2003 Volume 14 Issue 3 Pages 233-238
Between April 2000 and May 2002, 15 patients were performed endovascular intervention (EVI) for deep vein thrombosis (DVT). There were 9 men and 6 women, with average age of 54.3±17.9 years old and ranging from 28 to 76 years old. Twelve patients had left side and 3 patients had right side DVT.
Temporary IVC filter was placed in infra-renal vena cava inserted from right jugular vein or right subclavian vein before EVI preventing from pulmonary embolism due to isolated thrombus.
Patients were placed prone position and delivery seath was inserted from popliteal vein using ultrasound guiding.

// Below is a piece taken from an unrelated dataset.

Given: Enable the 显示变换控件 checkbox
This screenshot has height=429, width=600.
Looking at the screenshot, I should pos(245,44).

Endovascular intervention was performed catherter-directed thrombolysis administering urokinase that doses were 120,000 to 480,000 IU and catheter thrombectomy using hydrodinamic thrombectomy catheter (Hydrolyzer® or OASIS®). Percutaneous transluminal angioplasty (PTA) and stent implantation were performed for iliac compression syndrome in the left side DVT.

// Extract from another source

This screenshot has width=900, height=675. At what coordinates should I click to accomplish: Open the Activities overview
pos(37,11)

After 1 week, all patients were performed follow up venography for evaluated patency and removed temporary IVC filter.
Direct thrombolysis was performed all of patients and only one patient was carried out complete revascularization. Another 14 patients were performed catheter thrombectomy. Eight patients in left side DVT were combined with iliac compression syndrome, therefore PTA and Stent implantation were performed. Eight in the all of 15 patients were carried out revascularization in follow up venography and early patency was 53.3%.
Endovascular intervention is expected of new and less invasive treatment for the deep vein thrombosis.